### What is being asked
Only the lines below between the ones containing "[button] (698, 246)" and "EN [button] (533, 36)", inclusive, are to be reproduced, each exactly as it stands.

### Available records
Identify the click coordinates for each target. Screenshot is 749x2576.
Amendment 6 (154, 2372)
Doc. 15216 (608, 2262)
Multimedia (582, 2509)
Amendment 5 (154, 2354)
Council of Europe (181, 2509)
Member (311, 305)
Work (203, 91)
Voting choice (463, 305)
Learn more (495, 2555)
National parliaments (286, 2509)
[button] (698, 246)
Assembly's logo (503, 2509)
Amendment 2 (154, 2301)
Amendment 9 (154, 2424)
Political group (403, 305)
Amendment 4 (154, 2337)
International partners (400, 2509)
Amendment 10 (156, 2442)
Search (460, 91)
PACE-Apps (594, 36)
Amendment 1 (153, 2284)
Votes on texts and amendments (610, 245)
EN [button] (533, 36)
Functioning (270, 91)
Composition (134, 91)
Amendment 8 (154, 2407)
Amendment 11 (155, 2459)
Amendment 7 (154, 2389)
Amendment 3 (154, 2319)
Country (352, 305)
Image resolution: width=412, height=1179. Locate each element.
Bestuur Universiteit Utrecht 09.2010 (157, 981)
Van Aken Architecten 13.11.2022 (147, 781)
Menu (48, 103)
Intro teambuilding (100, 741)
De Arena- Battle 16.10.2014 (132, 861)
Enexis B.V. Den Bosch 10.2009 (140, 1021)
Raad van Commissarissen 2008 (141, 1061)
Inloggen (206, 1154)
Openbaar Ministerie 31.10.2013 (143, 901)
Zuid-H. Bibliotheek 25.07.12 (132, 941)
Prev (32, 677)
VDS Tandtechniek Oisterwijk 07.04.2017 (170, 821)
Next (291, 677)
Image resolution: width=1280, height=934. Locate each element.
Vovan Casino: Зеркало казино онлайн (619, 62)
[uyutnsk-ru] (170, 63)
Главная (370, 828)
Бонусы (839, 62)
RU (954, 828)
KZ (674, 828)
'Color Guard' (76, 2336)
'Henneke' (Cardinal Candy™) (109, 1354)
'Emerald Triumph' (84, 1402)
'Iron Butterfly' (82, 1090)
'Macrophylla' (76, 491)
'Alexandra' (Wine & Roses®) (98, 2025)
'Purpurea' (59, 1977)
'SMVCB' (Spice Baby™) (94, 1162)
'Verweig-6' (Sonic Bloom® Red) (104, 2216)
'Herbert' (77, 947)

### Solution for this problem
[button] (698, 246)
Assembly's logo (503, 2509)
Amendment 2 (154, 2301)
Amendment 9 (154, 2424)
Political group (403, 305)
Amendment 4 (154, 2337)
International partners (400, 2509)
Amendment 10 (156, 2442)
Search (460, 91)
PACE-Apps (594, 36)
Amendment 1 (153, 2284)
Votes on texts and amendments (610, 245)
EN [button] (533, 36)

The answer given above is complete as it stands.